The southward flow of firearms is a longstanding, unchecked problem that has fueled crippling violence in Mexico and led to some 50,000 dead in five years. This past June, a congressional report noted that a staggering 70% of the weapons seized in Mexico in 2009 and 2010—and submitted for tracing— originated in the United States, overwhelmingly from Southwest border states. It’s become all too clear that weapons acquired in the United States are a boon for criminal organizations, and increasingly destructive to communities on both sides of the border.

In response to this tidal wave of violence throughout Mexico, a diverse civil society movement has emerged, unified in their call for an end to the bloodshed. Its leaders have identified stopping the illegal flow of guns from the United States into Mexico as critical to curbing the violence and, in early June, initiated a petition urging President Obama to:

•    Ban the importation of all assault weapons to the United States;
•    Require gun dealers to report to the Bureau of Alcohol, Tobacco, Firearms and Explosives (ATF) the sale of multiple assault rifles;
•    Strengthen the ATF in regions of the U.S. that supply the bulk of the weapons smuggled into Mexico.

In July, the Obama administration approved a new reporting rule requiring firearms dealers in southwest border states to report to the ATF the multiple sales of assault rifles to the same individual over a five-day period. The campaign scored its first victory, but continues to press for effective implementation of the new rule and action on the other two demands.

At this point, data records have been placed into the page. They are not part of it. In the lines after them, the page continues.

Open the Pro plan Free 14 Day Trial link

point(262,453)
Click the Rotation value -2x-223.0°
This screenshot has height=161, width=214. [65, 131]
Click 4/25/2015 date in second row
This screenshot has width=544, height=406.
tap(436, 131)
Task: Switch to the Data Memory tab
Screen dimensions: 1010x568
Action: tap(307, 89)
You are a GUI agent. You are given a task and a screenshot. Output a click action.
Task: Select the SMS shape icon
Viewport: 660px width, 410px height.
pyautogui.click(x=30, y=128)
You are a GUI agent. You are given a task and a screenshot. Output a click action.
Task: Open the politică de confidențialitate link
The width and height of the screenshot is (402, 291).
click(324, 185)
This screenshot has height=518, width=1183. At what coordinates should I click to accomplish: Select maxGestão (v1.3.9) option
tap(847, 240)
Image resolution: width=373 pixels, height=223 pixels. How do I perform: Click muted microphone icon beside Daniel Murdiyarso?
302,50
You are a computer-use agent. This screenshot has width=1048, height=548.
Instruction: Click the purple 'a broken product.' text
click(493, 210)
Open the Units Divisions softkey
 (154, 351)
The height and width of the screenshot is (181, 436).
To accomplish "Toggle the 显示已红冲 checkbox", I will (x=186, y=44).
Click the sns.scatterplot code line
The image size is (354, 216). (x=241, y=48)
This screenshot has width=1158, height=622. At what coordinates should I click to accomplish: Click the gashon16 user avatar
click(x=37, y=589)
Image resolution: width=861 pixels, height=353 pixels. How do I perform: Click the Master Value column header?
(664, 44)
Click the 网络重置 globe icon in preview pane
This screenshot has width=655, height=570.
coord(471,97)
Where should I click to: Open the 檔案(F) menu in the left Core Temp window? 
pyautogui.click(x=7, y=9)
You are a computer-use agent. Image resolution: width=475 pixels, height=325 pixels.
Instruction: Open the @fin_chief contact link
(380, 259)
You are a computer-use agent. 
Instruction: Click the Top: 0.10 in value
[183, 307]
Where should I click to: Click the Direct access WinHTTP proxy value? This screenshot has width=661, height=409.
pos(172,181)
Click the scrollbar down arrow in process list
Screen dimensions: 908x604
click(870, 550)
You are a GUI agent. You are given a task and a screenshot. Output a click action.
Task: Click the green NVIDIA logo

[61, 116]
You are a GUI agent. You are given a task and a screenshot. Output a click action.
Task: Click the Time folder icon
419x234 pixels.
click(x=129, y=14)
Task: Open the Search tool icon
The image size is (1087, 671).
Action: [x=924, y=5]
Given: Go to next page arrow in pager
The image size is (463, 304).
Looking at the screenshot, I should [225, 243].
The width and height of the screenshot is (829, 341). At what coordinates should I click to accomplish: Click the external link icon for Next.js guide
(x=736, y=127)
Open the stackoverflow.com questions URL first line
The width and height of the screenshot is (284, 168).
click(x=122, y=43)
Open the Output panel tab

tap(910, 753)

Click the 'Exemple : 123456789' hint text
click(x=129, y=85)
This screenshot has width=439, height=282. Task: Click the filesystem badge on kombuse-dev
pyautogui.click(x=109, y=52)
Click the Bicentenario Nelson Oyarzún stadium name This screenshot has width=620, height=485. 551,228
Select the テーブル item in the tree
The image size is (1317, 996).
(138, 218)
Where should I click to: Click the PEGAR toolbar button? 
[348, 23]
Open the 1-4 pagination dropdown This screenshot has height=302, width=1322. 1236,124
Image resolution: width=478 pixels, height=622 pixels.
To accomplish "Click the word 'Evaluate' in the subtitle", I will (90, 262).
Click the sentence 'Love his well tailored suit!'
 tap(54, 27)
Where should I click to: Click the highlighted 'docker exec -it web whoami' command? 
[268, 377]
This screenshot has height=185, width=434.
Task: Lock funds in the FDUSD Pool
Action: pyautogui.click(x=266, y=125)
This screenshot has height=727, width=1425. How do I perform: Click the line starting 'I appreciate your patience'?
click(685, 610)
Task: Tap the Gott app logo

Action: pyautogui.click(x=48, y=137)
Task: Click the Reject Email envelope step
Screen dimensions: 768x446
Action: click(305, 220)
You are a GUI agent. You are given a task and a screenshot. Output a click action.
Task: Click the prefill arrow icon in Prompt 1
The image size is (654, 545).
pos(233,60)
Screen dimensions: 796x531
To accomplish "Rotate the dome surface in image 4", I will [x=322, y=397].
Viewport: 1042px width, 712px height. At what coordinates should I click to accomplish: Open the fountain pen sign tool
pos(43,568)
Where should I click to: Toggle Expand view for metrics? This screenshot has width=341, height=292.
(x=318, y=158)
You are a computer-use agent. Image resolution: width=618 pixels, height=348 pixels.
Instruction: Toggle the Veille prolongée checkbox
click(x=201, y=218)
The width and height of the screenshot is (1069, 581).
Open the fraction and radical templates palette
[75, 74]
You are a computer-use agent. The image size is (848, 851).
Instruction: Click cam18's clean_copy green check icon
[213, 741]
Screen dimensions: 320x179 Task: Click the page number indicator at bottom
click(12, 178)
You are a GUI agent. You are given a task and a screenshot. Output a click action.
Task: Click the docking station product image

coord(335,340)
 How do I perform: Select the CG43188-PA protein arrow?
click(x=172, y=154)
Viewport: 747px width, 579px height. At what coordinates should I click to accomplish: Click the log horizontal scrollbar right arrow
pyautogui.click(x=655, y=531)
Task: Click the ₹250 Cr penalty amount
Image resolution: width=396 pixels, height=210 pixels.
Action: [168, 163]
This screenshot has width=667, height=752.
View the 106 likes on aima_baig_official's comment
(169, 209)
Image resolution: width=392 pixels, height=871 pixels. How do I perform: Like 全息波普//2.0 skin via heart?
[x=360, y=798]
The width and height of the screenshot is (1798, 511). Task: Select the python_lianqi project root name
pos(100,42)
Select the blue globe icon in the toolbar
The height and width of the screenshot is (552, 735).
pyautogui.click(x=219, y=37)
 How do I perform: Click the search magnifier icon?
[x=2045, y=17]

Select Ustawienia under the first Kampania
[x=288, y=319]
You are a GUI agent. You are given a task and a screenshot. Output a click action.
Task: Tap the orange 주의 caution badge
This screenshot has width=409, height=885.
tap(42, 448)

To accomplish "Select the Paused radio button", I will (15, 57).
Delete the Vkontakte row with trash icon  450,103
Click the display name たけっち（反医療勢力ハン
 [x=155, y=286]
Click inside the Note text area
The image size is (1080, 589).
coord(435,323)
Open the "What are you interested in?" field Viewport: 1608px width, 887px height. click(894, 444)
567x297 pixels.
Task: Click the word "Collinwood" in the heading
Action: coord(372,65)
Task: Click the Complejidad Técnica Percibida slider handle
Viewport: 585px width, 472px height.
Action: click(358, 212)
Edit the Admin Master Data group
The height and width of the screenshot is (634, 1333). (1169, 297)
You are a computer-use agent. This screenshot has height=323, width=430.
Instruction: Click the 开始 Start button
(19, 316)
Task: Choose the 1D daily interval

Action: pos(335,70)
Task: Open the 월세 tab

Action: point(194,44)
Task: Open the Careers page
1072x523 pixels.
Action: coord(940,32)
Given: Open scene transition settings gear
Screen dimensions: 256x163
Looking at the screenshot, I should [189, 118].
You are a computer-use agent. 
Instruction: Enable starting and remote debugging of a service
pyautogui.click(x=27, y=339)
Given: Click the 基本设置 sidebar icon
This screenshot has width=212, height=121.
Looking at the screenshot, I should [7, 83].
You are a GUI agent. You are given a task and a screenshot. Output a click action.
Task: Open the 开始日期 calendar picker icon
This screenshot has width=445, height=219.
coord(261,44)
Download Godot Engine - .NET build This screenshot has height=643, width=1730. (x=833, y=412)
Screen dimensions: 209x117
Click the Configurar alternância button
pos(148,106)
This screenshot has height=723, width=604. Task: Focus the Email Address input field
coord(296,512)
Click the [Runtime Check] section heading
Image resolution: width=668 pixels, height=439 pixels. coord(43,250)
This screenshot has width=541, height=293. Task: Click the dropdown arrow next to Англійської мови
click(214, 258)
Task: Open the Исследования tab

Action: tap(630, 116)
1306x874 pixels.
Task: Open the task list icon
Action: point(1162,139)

In August, acclaimed Mexican poet Javier Sicilia joined Diego Luna in signing the petition in Mexico City. Sicilia has a deeply personal reason to stop gun trafficking into Mexico: in late March, his 24-year-old son, Juan Francisco, was coldly murdered, allegedly by members of the South Pacific cartel. Following his son’s death, Sicilia called for nationwide demonstrations to denounce the violence, and has since dedicated himself to leading a movement bent on opposing both President Calderón’s militarized campaign against organized crime and brutal drug cartel atrocities. A central focus of the movement is achieving justice for victims of violence.  

But to do so, they must first refute the government’s shameful claim that the overwhelming majority of those slain in the “drug war” are linked to organized crime. In September, Javier Sicilia led the Caravan for Peace with Justice and Dignity to the south of Mexico, gathering testimonies from victims of Mexico’s violence along the way. During a stop in Xalapa, Caravan participants met with the family of Joaquín Figueroa, a mechanic and father of three, who was reportedly taken by police on June 17th and was later found tortured and killed. Over the 4,300 miles it has traveled since early May, the Caravan has documented 521 cases of violence, many mirroring the story of Joaquín, involving abuses by authorities, or the targeting of innocent civilians by organized crime.

The “drug war” in Mexico, and the U.S. guns that fight it, are “tearing apart the fabric of the nation,” as Javier Sicilia eloquently penned in his April open letter to the Mexico’s “politicians and criminals.” In that same letter, Sicilia calls on the Mexican people to pour “into the streets: because we do not want one more child, one more son, assassinated." But to stop the violence and ensure not one more child is gunned down, we must keep U.S. guns off Mexico’s streets.